De acuerdo con un comunicado, el protocolo fue aprobado por el Comité de Ética en Investigación de la Escuela Nacional de Ciencias Biológicas (ENCB), donde se desarrolla, y por los Comités de Ética en Investigación, Comité de Investigación y Comité de Bioseguridad del Instituto de Oftalmología Conde de Valenciana.

Mediante el estudio que incluirá a 560 pacientes se evaluará la eficacia y seguridad del Extracto Dializable de Leucocitos como auxiliar en el tratamiento contra COVID-19, específicamente en la disminución de signos, síntomas y duración de la enfermedad.

Los beneficios encontrados se harán extensivos a la población abierta al término de éste y posterior al aval de la Comisión Federal para la Protección contra Riesgos Sanitarios (Cofepris).

Sonia Mayra Pérez Tapia, directora Ejecutiva de la Unidad de Investigación, Desarrollo e Innovación Médica y Biotecnológica del IPN, destacó que el protocolo clínico de este nuevo producto Transferón oral® está respaldado por más de 10 años de trabajo de investigación básica y de desarrollo farmacéutico de vanguardia.
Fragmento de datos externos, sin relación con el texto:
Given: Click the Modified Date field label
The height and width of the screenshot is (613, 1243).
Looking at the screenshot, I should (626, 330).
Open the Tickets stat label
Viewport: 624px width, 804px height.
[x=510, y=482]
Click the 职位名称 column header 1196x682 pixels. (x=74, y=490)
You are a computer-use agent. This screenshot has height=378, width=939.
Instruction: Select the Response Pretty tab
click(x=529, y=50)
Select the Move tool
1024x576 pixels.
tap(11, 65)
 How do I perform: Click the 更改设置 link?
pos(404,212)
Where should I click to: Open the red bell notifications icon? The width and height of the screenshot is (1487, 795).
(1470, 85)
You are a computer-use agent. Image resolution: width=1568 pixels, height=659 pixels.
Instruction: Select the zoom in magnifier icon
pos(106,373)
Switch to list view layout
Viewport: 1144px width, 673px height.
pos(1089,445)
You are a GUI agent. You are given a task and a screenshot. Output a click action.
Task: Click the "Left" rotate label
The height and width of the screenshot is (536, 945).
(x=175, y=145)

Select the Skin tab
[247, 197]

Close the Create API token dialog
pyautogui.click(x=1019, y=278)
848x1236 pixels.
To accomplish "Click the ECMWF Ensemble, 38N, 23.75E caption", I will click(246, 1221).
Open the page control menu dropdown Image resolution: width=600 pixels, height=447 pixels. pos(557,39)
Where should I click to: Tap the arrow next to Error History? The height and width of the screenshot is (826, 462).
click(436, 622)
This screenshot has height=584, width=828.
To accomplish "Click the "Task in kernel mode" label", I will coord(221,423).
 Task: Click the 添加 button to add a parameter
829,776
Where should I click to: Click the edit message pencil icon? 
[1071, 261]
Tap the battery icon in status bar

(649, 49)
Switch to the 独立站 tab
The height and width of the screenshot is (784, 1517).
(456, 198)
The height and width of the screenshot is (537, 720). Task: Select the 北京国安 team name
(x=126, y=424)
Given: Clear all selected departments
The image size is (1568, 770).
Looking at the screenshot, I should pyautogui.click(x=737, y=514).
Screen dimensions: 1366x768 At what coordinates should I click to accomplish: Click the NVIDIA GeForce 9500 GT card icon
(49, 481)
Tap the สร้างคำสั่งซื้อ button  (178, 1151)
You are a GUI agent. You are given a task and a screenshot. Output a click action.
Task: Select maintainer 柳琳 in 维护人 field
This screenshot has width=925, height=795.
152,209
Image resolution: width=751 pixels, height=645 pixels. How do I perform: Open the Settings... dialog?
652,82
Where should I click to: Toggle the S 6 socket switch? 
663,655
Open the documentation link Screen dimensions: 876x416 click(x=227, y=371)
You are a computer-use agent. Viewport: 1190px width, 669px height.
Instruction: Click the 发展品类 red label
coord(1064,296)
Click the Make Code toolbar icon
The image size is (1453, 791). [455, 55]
Pérez Tapia sostuvo que por las evidencias científicas del efecto inmunomodulador del Transferón® en afecciones respiratorias, hipersensibilidades, inmunodeficiencias y de tipo oncológico confían en que este fármaco permitirá reducir los cuadros graves y complicaciones por COVID-19.

“Queremos demostrar que administrarlo en una etapa temprana contribuye a que la respuesta inmunológica del paciente funcione de una mejor manera contra el COVID-19 y se eviten las complicaciones”, apuntó.

Informó que, aunque los signos y síntomas de la enfermedad se evaluarán diariamente, será hasta el corte de los primeros siete días de tratamiento y cuando se hayan analizado un número suficiente de sujetos incluidos en el estudio, que se contará con la evidencia para proponer el uso Transferón oral® a las autoridades de salud.

Explicó que para participar en el protocolo los pacientes deben contestar una encuesta en línea, comprobar su mayoría de edad con identificación oficial vigente, contar con el diagnóstico oficial o tener sospecha de infección con el virus SARS-CoV-2, así como sintomatología con evolución de no más de 72 horas.

La experta en inmunología destacó que como parte del protocolo se entregará a los pacientes un kit gratuito que, además del producto en investigación que contiene termómetro y oxímetro, para que el participante del estudio pueda dar un adecuado seguimiento de su enfermedad.

Refirió que se dará seguimiento diario a través de una aplicación que desarrollaron especialistas del Centro de Investigación en Computación del IPN, la cual podrán descargar los participantes en su teléfono móvil.

Sin embargo, los días siete y 14 los médicos expertos de Unidad de Servicios Externos e Investigación Clínica visitarán a los enfermos en su domicilio para evaluar su evolución y continuar su seguimiento hasta la conclusión del estudio.